▶ [Exercise objective] Copy word for word the lines in the records below, starting at the line with "Instruction: Click the" and ending at the line with "This screenshot has width=586, height=371.". Skip the pictures.

Source records
================

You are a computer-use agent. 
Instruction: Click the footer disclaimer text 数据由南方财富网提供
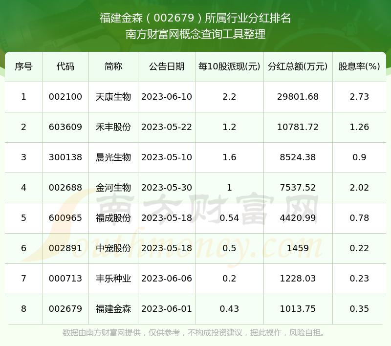click(x=102, y=333)
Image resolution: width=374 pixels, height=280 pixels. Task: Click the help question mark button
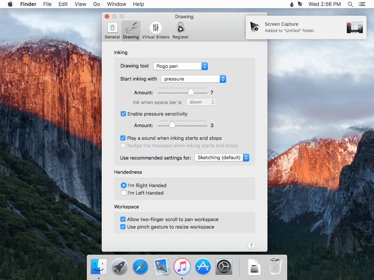click(251, 245)
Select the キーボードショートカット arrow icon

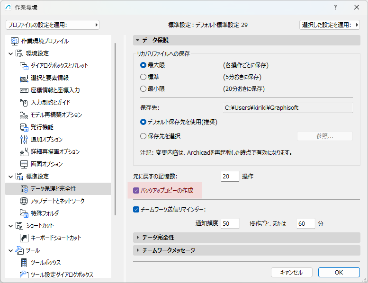tap(24, 238)
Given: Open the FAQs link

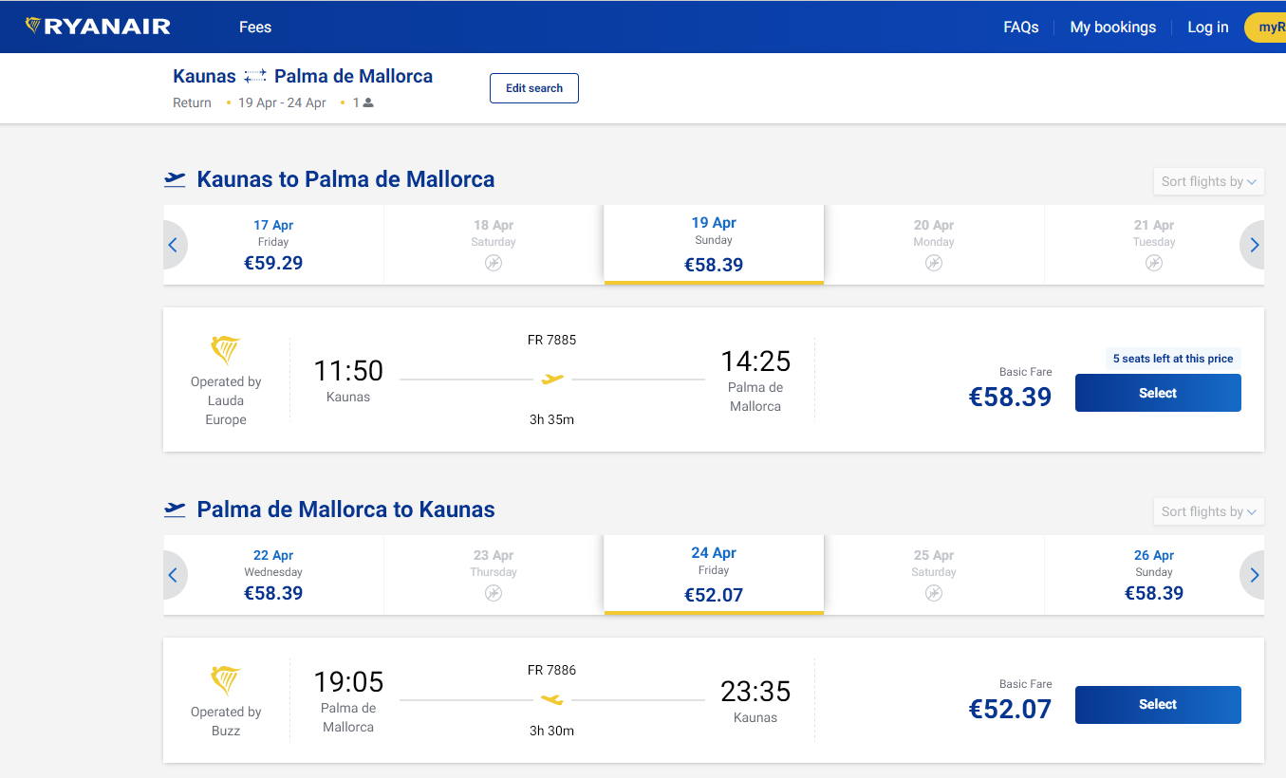Looking at the screenshot, I should 1020,27.
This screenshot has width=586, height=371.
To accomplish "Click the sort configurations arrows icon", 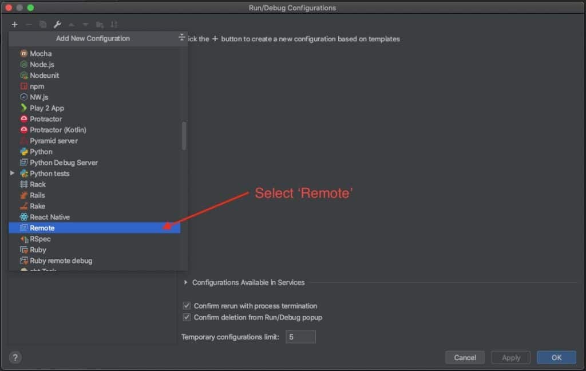I will coord(114,25).
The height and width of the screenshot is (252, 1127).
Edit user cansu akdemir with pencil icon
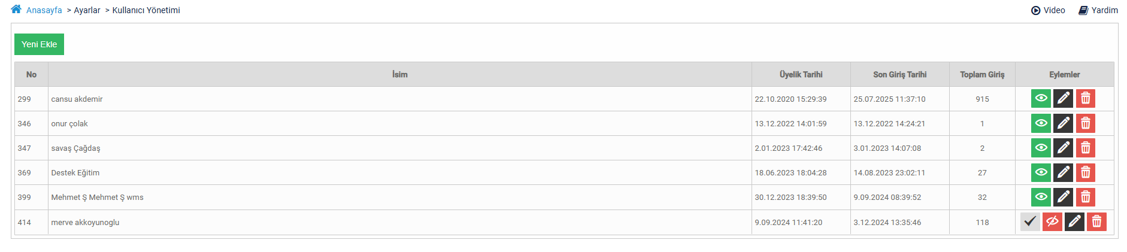point(1063,98)
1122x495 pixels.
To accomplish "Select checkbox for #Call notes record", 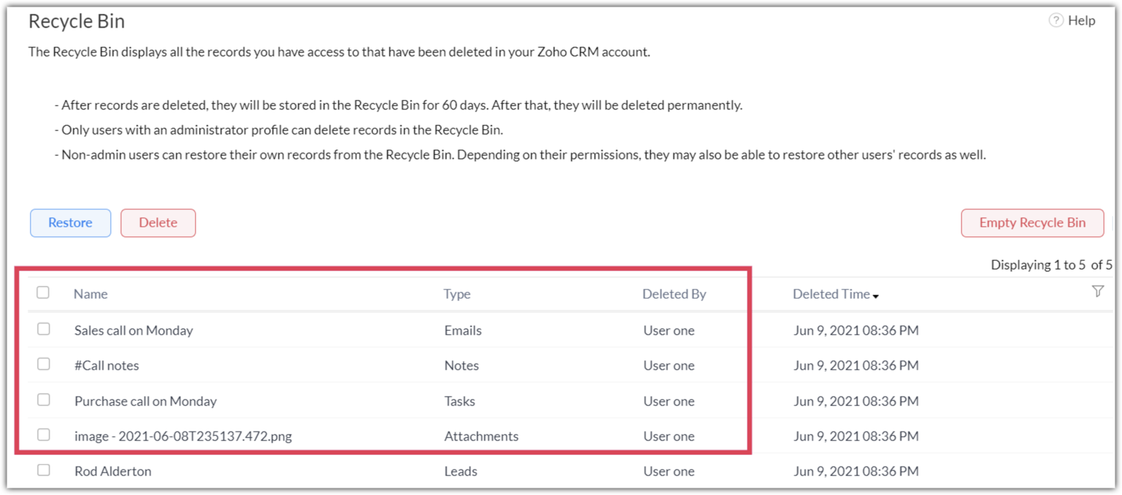I will coord(44,364).
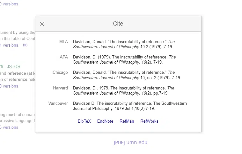Select the Harvard citation text
The height and width of the screenshot is (154, 242).
point(124,90)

================

▶ [Expected output]
Instruction: Click the footer disclaimer text 数据由南方财富网提供
click(x=102, y=333)
Image resolution: width=374 pixels, height=280 pixels. Task: Click the help question mark button
click(251, 245)
Select the キーボードショートカット arrow icon

tap(24, 238)
Given: Open the FAQs link

Looking at the screenshot, I should 1020,27.
This screenshot has width=586, height=371.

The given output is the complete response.